Die Pfarrei Herz-Jesu zählt rund 2000 Katholikinnen und Katholiken und ist eine von über 500 Pfarreien des Bistums Basel. Sie umfasst die Einwohnergemeinden Berken, Bettenhausen, Bollodingen, Graben, Heimenhausen, Hermiswil, Herzogenbuchsee/Oberönz, Inkwil, Niederönz, Ochlenberg, Röthenbach, Seeberg, Thörigen, Wanzwil.

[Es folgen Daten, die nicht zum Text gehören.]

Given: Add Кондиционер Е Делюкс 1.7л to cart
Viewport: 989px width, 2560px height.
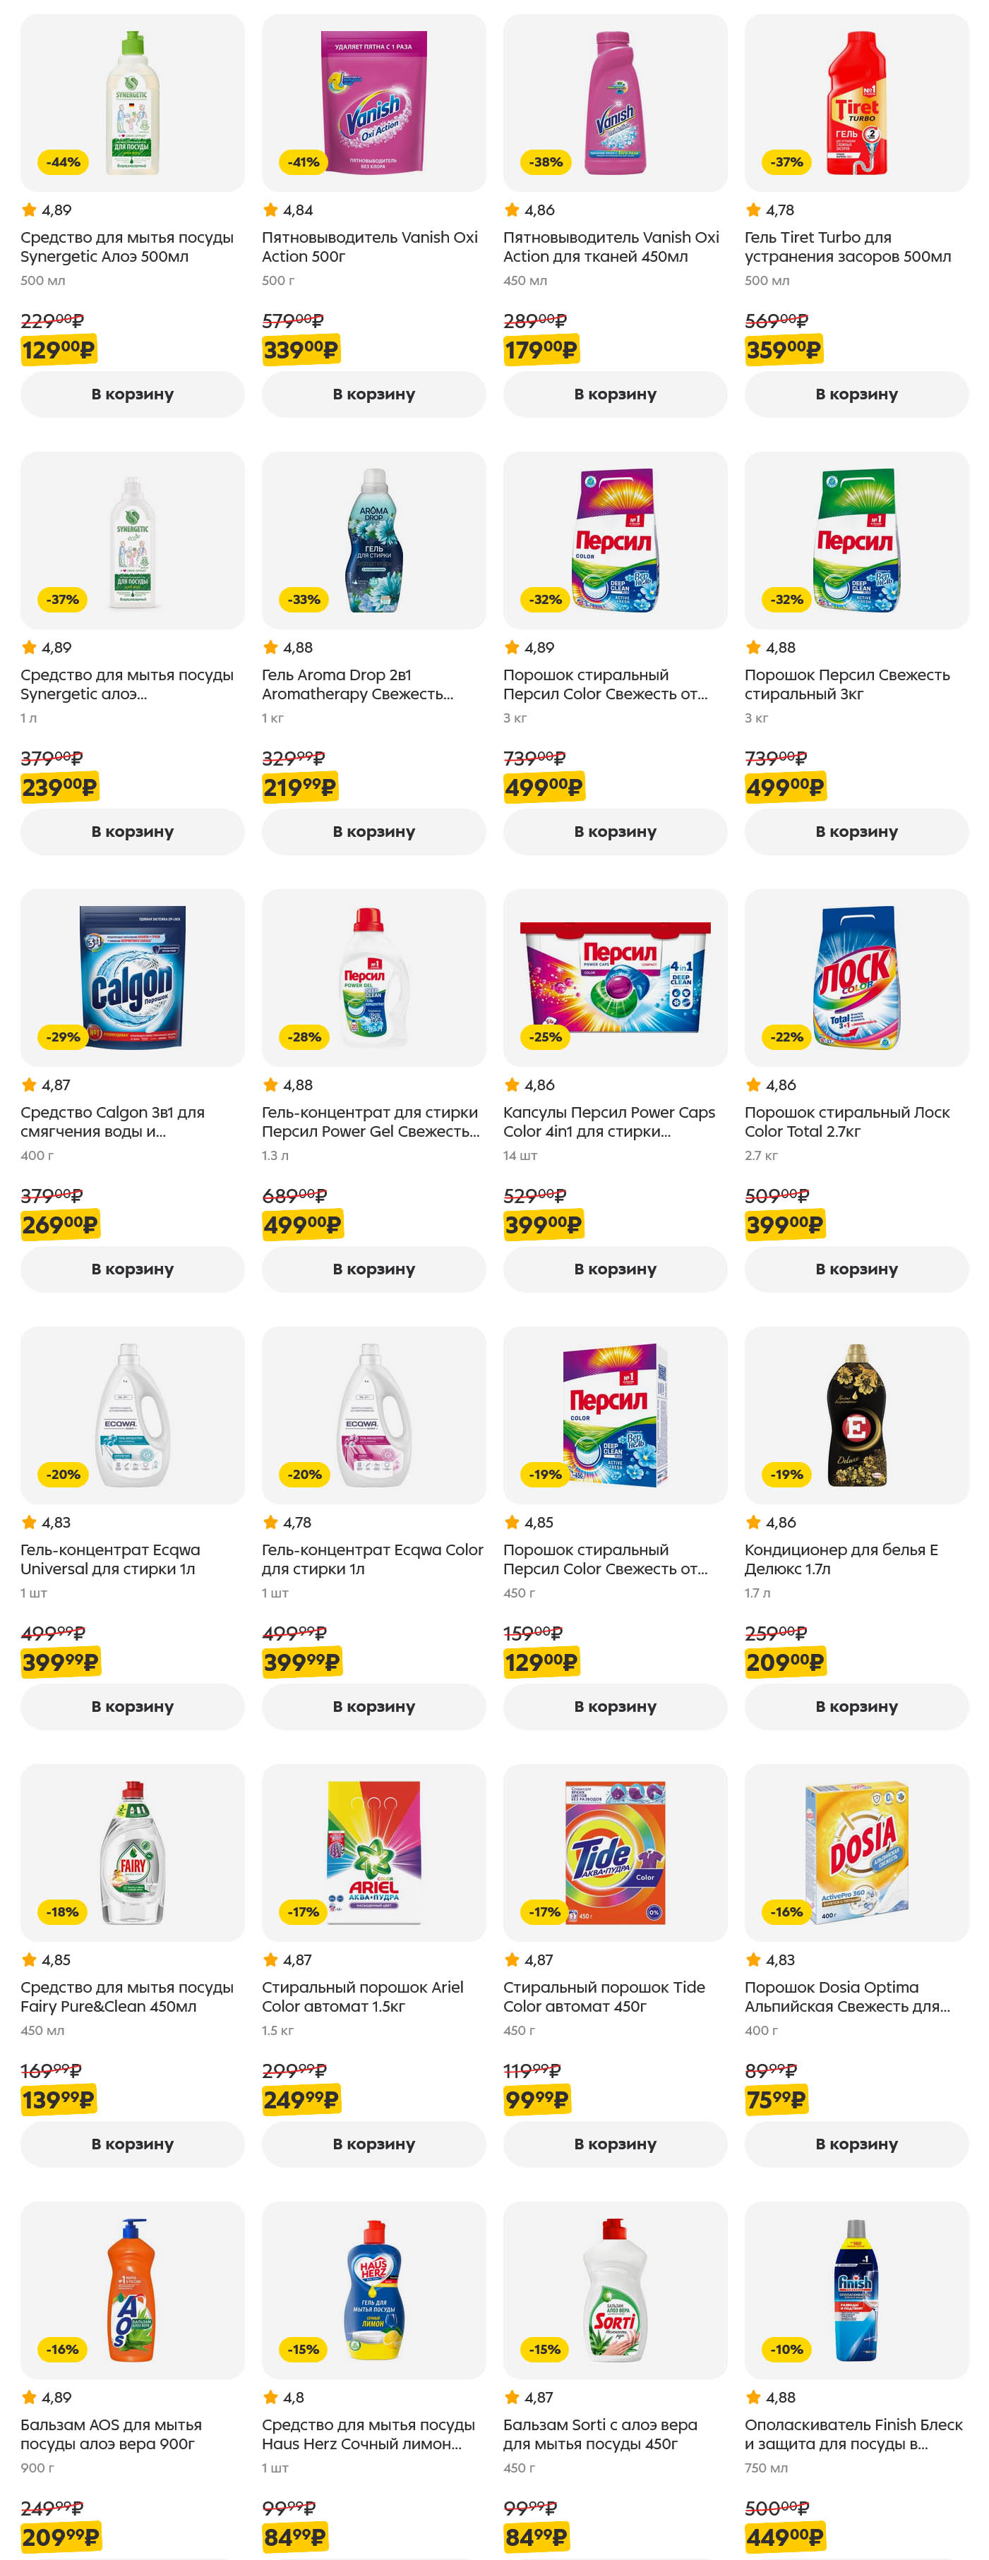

Zusammen mit den Pfarreien Bruder Klaus (Huttwil), Maria Königin (Langenthal) und St. Christophorus (Wangen a. A.), also der Gegend zwischen Lüderenalp und Schmiedenmatt, Wasseramt und Gäu, bildet die Pfarrei Herz-Jesu seit der Pastoralraumerrichtung durch Bischof Felix Gmür am Vorabend des 1. Adventssonntags 2016 den Pastoralraum Oberaargau. Dieser ist geographisch deckungsgleich mit dem Gebiet der röm.-kath. Kirchgemeinde Langenthal.

Die Geschichte der Pfarrei Herz-Jesu geht in die 1930er-Jahre zurück. Zu ihren Initianten gehörten die Pfarrer Dr. Johann Cottier und Oskar Stampfli (Aeschi) sowie Salvatore Broggi (Architekt der Kirche), Peter Peyer und August Hagmann (alle Herzogenbuchsee).

Als Gottesdienstlokal für die damals rund 500 Katholikinnen und Katholiken (wovon ungefähr 70 Italienerinnen und Italiener) dienten in den Anfängen Räumlichkeiten an der Oberstrasse.

Im Jahre 1940 wurde Kaplan Dr. Gustav Burkard, ehemaliger bischöflicher Sekretär, feierlich als Pfarr-Rektor eingesetzt.

Von 1942 bis 1978 war Josef Birri Pfarrer in Herzogenbuchsee.

Seine Nachfolger als Pfarrer waren Anton Stirnimann (1978-1988) und Dr. Helmuth Sorgenfrei (1988-2003).

Von 2003 bis 2013 war Pia E. Gadenz-Mathys Gemeindeleiterin der Pfarrei Herzogenbuchsee.

Von 2013 bis 2020 war Domherr Alex L. Maier Pfarrer von Herzogenbuchsee.

Im Laufe des Jubiläumsjahres 2013/2014 haben wir unter der Rubrik Aus der Pfarreichronik verschiedene Einblicke in die Pfarreigeschichte von Herz-Jesu veröffentlicht.